* Start EXTRACTED RECORDS *

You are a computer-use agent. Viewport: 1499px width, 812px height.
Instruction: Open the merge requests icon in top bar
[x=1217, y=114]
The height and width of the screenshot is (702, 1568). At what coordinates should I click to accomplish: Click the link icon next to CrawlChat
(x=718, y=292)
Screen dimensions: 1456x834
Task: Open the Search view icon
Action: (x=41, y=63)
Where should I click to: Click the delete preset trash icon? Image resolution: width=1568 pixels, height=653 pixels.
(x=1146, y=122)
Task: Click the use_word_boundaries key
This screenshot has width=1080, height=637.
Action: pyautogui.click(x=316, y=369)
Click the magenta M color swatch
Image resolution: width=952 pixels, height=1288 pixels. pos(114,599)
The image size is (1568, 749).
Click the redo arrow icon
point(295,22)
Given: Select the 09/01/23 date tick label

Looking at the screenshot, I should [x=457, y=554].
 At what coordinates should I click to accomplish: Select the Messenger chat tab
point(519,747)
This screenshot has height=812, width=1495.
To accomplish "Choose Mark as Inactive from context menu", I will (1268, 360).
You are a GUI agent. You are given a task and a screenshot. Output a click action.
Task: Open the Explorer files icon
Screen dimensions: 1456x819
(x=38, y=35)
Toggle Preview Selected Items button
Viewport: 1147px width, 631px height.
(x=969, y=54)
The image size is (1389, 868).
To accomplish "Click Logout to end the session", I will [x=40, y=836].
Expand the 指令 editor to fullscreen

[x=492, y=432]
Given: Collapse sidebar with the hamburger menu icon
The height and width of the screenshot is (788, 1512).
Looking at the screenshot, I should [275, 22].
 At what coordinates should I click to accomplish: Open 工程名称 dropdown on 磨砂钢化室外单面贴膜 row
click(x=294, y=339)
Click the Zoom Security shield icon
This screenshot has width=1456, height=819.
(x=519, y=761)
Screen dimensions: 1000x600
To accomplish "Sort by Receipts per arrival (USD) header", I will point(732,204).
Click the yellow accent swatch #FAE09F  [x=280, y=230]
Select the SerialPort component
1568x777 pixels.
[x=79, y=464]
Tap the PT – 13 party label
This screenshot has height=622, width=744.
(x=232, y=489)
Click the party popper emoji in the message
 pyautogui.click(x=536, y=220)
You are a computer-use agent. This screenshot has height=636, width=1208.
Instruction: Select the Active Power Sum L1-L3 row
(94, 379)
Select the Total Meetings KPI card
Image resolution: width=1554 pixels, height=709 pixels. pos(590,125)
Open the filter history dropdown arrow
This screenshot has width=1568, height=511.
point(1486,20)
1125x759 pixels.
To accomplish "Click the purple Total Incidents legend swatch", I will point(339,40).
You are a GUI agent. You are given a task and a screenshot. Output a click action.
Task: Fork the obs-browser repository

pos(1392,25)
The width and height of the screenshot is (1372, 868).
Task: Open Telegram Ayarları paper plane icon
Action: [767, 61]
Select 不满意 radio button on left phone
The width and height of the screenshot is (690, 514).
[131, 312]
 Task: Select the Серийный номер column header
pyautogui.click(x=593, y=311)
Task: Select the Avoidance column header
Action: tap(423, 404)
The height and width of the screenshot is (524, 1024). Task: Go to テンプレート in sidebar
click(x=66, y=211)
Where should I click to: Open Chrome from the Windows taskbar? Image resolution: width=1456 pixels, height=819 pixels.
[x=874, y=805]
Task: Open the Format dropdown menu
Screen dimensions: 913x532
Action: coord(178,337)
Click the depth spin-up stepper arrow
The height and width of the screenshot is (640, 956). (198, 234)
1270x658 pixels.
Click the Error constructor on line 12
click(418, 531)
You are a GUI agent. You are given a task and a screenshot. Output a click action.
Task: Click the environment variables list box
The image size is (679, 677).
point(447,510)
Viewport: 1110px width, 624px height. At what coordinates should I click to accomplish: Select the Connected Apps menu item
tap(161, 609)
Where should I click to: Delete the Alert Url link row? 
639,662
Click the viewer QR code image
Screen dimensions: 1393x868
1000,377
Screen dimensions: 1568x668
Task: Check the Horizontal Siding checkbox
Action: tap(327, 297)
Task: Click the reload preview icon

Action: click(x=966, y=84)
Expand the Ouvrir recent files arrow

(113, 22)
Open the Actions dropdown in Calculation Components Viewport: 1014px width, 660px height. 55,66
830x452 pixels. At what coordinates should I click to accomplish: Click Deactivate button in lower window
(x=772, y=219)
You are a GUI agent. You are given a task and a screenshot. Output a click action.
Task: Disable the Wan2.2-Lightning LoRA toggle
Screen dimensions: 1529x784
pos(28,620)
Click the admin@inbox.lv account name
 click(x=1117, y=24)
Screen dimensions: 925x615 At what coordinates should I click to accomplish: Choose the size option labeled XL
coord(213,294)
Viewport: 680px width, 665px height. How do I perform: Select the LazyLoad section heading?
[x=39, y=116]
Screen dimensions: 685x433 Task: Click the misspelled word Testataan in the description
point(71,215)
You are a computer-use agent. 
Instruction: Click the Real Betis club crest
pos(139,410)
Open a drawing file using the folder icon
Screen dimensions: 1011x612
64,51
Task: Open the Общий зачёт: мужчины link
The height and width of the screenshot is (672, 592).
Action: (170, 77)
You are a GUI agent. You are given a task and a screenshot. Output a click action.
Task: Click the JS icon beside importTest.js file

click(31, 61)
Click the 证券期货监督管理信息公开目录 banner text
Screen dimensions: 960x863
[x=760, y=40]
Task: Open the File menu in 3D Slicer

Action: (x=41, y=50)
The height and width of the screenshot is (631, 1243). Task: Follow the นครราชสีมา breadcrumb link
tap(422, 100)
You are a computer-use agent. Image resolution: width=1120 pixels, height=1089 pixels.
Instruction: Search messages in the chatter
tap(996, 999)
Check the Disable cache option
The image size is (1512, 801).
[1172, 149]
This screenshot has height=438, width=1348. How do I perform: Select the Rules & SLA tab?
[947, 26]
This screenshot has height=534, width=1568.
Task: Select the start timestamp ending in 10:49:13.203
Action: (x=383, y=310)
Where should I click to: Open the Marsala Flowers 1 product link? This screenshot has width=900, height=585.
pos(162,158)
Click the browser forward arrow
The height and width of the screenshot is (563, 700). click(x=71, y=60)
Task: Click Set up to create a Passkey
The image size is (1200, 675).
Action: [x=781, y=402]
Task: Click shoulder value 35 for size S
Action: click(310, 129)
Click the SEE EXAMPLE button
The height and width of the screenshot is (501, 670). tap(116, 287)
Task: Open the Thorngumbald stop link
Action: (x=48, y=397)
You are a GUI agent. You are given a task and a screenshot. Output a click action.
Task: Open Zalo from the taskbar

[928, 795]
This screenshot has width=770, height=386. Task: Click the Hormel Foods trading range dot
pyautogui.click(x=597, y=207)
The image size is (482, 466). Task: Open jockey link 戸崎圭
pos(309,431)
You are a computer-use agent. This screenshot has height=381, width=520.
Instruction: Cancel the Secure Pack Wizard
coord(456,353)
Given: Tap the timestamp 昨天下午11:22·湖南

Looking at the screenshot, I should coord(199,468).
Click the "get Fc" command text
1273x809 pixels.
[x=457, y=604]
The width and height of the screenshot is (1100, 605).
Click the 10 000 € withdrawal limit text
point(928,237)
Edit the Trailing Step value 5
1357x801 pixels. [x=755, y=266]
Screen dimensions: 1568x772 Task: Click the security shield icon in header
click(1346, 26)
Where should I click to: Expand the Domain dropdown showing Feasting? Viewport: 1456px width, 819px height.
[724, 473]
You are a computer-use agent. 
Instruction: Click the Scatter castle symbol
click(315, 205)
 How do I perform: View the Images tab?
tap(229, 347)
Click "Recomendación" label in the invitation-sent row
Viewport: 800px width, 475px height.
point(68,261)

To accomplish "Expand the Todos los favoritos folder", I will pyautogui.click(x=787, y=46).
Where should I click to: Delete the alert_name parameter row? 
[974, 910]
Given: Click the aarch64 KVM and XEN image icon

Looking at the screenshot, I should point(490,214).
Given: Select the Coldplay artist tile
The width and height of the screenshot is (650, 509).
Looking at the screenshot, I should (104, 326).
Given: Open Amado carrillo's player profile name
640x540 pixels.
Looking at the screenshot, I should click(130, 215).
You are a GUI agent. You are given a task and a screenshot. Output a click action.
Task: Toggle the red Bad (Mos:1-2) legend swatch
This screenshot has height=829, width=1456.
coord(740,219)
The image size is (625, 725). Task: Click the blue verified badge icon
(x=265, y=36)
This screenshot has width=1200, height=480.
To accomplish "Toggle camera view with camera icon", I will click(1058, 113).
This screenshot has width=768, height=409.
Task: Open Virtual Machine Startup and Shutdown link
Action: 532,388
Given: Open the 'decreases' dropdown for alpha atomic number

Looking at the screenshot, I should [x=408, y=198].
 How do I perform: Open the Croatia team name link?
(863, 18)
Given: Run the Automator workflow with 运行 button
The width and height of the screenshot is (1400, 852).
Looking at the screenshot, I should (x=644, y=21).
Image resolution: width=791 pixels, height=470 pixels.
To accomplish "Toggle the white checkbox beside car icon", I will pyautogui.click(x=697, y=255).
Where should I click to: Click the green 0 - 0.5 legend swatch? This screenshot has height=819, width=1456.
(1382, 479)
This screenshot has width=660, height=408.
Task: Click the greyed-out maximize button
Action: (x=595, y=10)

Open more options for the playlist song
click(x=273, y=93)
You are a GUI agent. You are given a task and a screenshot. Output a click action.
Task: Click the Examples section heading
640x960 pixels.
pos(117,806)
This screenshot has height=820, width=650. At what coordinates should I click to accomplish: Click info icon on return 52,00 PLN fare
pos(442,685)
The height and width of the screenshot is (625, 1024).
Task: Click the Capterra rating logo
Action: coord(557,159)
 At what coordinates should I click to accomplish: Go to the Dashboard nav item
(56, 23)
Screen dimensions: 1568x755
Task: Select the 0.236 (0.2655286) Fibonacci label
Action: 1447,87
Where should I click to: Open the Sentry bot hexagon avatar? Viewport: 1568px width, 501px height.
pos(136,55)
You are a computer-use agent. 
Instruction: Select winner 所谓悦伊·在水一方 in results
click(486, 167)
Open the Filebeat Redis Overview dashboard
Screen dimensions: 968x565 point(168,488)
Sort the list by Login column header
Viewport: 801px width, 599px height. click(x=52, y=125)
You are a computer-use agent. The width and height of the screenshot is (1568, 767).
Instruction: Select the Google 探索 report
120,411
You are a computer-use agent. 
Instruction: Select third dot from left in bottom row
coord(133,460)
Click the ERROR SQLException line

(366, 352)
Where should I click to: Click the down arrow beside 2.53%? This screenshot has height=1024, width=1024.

* End EXTRACTED RECORDS *

** PROBLEM REQUIREMENTS **
Find each line in the records above that contains the word "Sort", and copy those lines.

** RESPONSE TO THIS TASK **
To accomplish "Sort by Receipts per arrival (USD) header", I will point(732,204).
Sort the list by Login column header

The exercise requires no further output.